Thanks to the rise of video conferences in this new, hopefully brief era of working from home, we’ve never spent more time looking at ourselves. Firing up Zoom is like looking at a high-definition mirror where zits, dark circles, and blemishes are on full display, and the view isn’t always so pretty.
Unless you’re on-air talent, how your mug looks on Google Hangouts or Skype probably won’t be a deciding factor in your career trajectory, but showing your skin some TLC and adjusting your lighting and camera to a flattering angle before your conference calls could provide a confidence boost. And in the age of seemingly endless doom and gloom, we’ll take all the confidence we can get.
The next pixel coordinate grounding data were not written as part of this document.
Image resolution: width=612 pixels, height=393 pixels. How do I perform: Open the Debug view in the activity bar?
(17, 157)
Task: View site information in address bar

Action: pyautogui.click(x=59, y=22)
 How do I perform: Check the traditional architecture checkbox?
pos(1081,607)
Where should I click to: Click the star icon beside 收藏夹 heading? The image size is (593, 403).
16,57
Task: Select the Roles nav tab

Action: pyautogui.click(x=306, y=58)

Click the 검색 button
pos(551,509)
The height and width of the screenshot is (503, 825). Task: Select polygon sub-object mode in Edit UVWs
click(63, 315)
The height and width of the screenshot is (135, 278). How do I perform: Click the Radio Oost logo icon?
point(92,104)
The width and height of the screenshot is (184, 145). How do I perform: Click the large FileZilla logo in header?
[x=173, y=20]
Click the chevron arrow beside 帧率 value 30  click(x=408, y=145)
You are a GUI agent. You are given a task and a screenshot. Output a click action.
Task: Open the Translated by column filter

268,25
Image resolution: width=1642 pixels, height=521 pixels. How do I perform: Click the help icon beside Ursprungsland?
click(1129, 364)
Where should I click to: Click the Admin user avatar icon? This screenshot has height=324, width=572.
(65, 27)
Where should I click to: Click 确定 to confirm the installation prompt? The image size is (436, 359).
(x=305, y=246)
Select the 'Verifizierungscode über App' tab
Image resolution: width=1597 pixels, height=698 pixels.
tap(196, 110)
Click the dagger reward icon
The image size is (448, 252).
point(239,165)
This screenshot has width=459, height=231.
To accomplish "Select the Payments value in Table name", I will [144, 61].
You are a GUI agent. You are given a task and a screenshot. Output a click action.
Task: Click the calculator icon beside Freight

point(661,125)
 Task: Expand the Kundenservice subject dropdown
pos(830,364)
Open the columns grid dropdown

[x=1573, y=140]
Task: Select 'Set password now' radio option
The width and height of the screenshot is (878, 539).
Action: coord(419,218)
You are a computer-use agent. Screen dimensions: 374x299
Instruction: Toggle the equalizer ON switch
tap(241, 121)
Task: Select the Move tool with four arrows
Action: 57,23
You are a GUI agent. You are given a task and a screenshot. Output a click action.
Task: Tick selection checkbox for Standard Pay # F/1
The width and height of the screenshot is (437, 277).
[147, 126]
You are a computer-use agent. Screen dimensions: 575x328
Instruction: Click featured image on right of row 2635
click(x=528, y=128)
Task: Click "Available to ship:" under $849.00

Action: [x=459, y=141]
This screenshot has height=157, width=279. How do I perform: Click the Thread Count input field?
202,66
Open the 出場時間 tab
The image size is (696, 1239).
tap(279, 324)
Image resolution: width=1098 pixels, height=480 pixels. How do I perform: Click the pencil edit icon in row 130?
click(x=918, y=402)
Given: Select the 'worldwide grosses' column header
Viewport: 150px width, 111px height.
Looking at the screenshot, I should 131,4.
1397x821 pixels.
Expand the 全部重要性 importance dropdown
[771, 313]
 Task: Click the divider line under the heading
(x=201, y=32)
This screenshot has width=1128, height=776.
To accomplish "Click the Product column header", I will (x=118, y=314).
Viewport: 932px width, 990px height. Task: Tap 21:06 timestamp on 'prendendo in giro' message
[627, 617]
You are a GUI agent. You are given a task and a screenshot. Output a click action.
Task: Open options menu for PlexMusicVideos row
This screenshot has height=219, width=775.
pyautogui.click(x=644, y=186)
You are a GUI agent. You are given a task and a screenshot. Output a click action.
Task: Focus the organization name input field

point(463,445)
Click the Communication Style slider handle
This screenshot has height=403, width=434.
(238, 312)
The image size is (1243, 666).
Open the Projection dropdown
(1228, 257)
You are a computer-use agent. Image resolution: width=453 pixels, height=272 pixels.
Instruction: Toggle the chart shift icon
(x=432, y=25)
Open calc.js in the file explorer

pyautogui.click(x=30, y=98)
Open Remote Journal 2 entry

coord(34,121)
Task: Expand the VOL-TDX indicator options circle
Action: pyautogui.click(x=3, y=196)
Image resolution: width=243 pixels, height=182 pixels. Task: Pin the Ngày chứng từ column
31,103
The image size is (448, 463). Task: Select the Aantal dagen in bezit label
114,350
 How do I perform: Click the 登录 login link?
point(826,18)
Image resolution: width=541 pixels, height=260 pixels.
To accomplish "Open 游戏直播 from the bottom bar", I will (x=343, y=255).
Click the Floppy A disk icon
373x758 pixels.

So read on for three ways to look better on camera, so you can channel your inner Ron Burgundy during quarantine.
PerfeCore Facial Mask
Waking up hungover or sleep-deprived leads to facial puffiness, which will show on camera. A solution? Use an inexpensive and highly effective ice pack mask that works like a cold compress for your face.
Simply store this mask in your freezer for a few hours, then place it on your face for about 15 to 30 minutes to tighten your skin and help relieve inflammation, redness, and puffiness.
If you’ve ever accidentally turned on your phone’s FaceTime and caught yourself at a low angle, which makes your mug’s silhouette look akin to Jabba the Hut, you know that angles are everything when it comes to on-air presentation.
So when setting up your call, your camera should sit just above your eyes, slightly leaning forward for a flattering angle that highlights your eyes and cheekbones. You don’t have to buy a tripod or a separate webcam to pull this off. Simply stack books underneath your camera until it reaches the appropriate height.
Half the battle to looking your best on camera comes down to lighting. In general, avoid filming yourself in a room with fluorescent or overhead lights, as the former casts unflattering shadows that highlight wrinkles, blemishes and acne scars, while the latter accentuates eye bags and sagging skin. And you don’t want a spotlight directly on your face, which washes your features out and makes you look like a ghost.
For best results, your source of light should come from behind the camera at a forty five degree angle to create natural shadows. This is the same technique that professional photographers use when shooting portraits.
Newhouse Lighting Black Architect Modern LED Lamp
You could pay extra and spend money on ring lights favored by beauty bloggers and Instagram influencers, but using an LED desk lamp with an adjustable clamp (shown above) should get the job done. Or, if you wanted to take advantage of natural light, set your workspace up so that the window is slightly off to your side.
Want to take your lighting game even further? Follow Tom Ford’s lead and place a sheet of white paper underneath your work space, which allows light to bounce off the sheet and onto your face to soften shadows for an ultra-flattering finish.